Instrução: Dê continuidade ao trecho sobre a memória de Belchior, começando logo depois da última frase apresentada.

Quatro anos atrás, Belchior morreu, mas, definitivamente, este ano, ele não morre. Não se depender de autores como eu e Marcelo Bortoloti — meu parceiro no livro “Viver é melhor que sonhar: Os últimos caminhos de Belchior” —, de artistas, como Emicida e Ana Cañas e de cineastas, como Eduardo Albergaria e Leonardo Edde, diretor e produtor da Urca Filmes, e o roteirista Daniel Dias, os três responsáveis por “Procurando Belchior”, uma série documental prevista para ser lançada este ano pelo Canal Brasil, na qual eu e Marcelo começamos a trabalhar como pesquisadores (há também previsto um longa-metragem, atualmente em fase de captação).
Não foi premeditada a parceria proposta pela Urca ao ouvir falar no livro que estava para ser lançado e contava exatamente a história que seus diretores queriam narrar. Nem foi premeditado nosso lançamento chegar às livrarias logo depois de os versos “ano passado eu morri, mas este ano eu não morro” saírem do circuito de apaixonados por Belchior e avançarem para dentro das comunidades e grupos LGBTQIA+ nas vozes de Emicida, Majur e Pablo Vittar. Também não havia sido premeditado começarmos o nosso trabalho na pesquisa/escrita dessa jornada depois da morte do nosso herói. Se o destino não ajudou Belchior a virar santo em vida, ele deu um empurrão para que, com todos os projetos de celebração de sua memória acontecendo ao mesmo tempo, todos nós estivéssemos agora ajudando a fortalecer o mito.

Linhas fornecidas:
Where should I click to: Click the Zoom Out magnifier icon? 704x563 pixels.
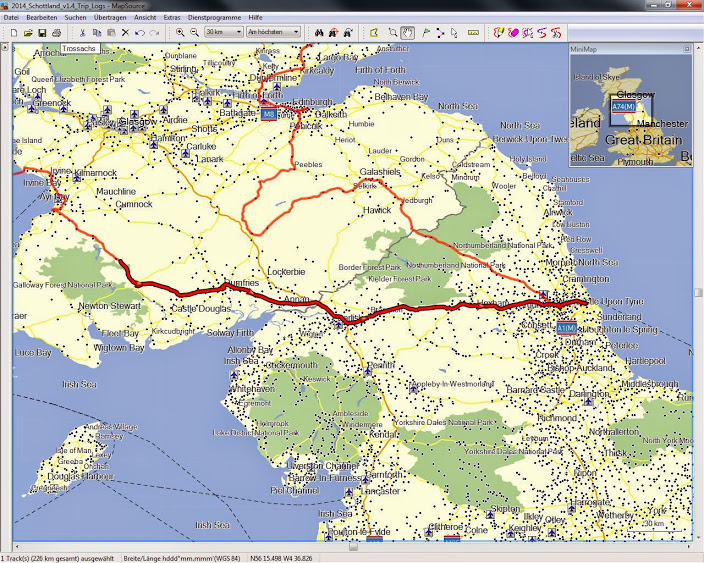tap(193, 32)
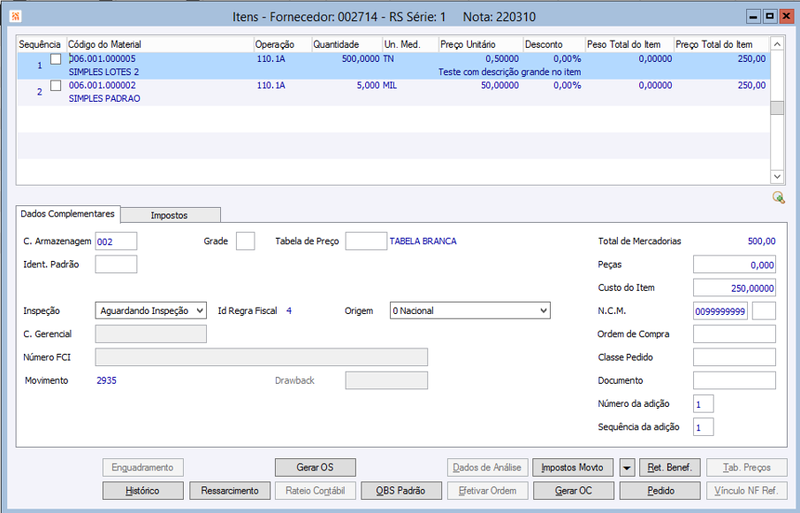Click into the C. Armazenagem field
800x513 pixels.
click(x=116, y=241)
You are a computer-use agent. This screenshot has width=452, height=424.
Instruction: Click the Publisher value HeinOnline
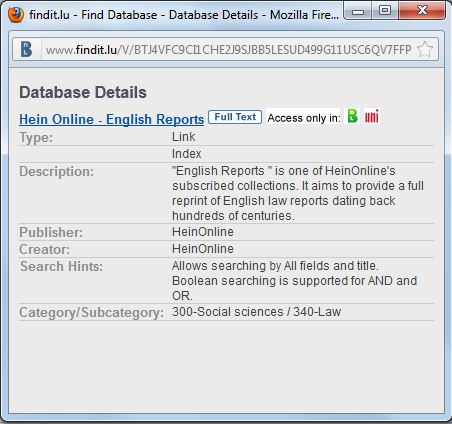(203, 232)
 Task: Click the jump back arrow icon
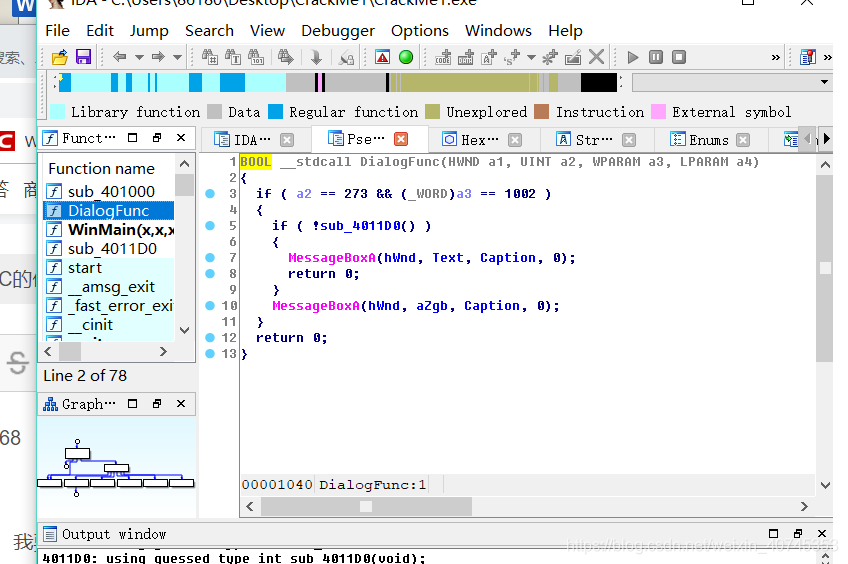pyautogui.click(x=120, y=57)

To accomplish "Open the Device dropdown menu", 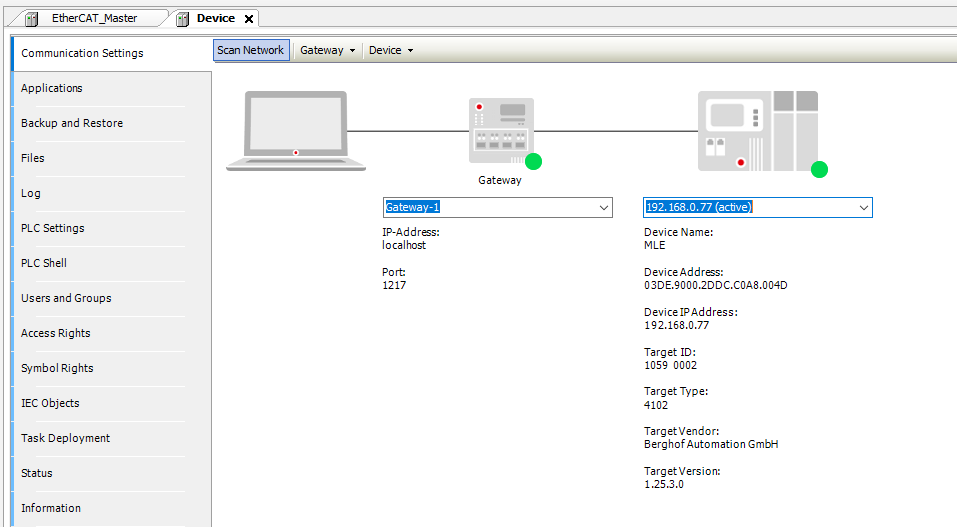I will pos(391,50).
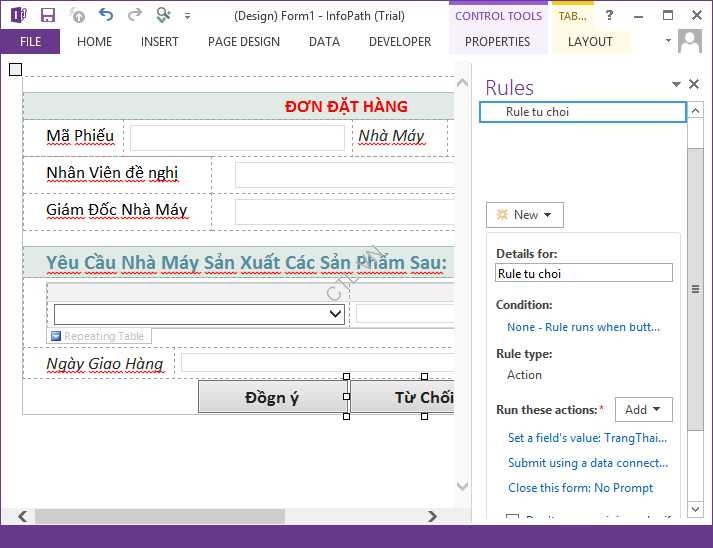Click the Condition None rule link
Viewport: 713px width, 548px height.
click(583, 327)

Resposta:
Belchior queria ser santo, diz uma das fontes do livro. Belchior descobriu uma doença e preferiu viver a sonhar, especula outra. A gente não descarta nenhuma hipótese, mas damos liga aos fatos descobertos no nosso caminho: “A sociedade cobrava o preço desta desconexão”. O livro conta a história de um grande artista que decidiu sair de cena, não pensou nas consequências de suas decisões e foi convivendo com elas sem retroceder. Belchior não cortou o bigode nos dez anos em que esteve fora do circuito — muitos vão falar “fugido” ou “sumido”, mas eu prefiro dizer “exilado” — e aproveitou a própria imagem para conseguir abrigos, auxílios, apoios. No entanto, Belchior não estava disposto a ser o mesmo Belchior de antes.
O livro conta a história de um homem e suas complexidades. Mocinho ou bandido? Herói ou vilão? Será que tudo ao mesmo tempo? As dúvidas nos instigavam a ir atrás dele. Queríamos Belchior vivo, contando também pra gente as histórias de sua vida, como fez em muitas casas por onde passou, e, quem sabe, auxiliando esses dois autores a entenderem seu ato. Não deu. Ele partiu quando estávamos em plena pré-produção. Seguiríamos ou não? O destino falou que sim.
O destino também colocou uma modelo trans desfilando em uma passarela e cantando os versos de “Sujeito de sorte” no dia em que Emicida foi assistir ao seu desfile. O destino fez com que Ana Cañas se desse conta de que as letras do artista cearense fossem tudo o que ela queria cantar em 2020 — e a decisão rendeu uma live e um álbum patrocinados através de financiamento coletivo. O destino também fez com que o time da Urca Filmes ficasse intrigado a cada leitura sobre os caminhos de Belchior ao longo dos anos. O destino já havia dado uma palinha em 2017, logo após a morte de Belchior, estimulando o jornalista Jotabê Medeiros a lançar a biografia “Apenas um rapaz latino-americano”.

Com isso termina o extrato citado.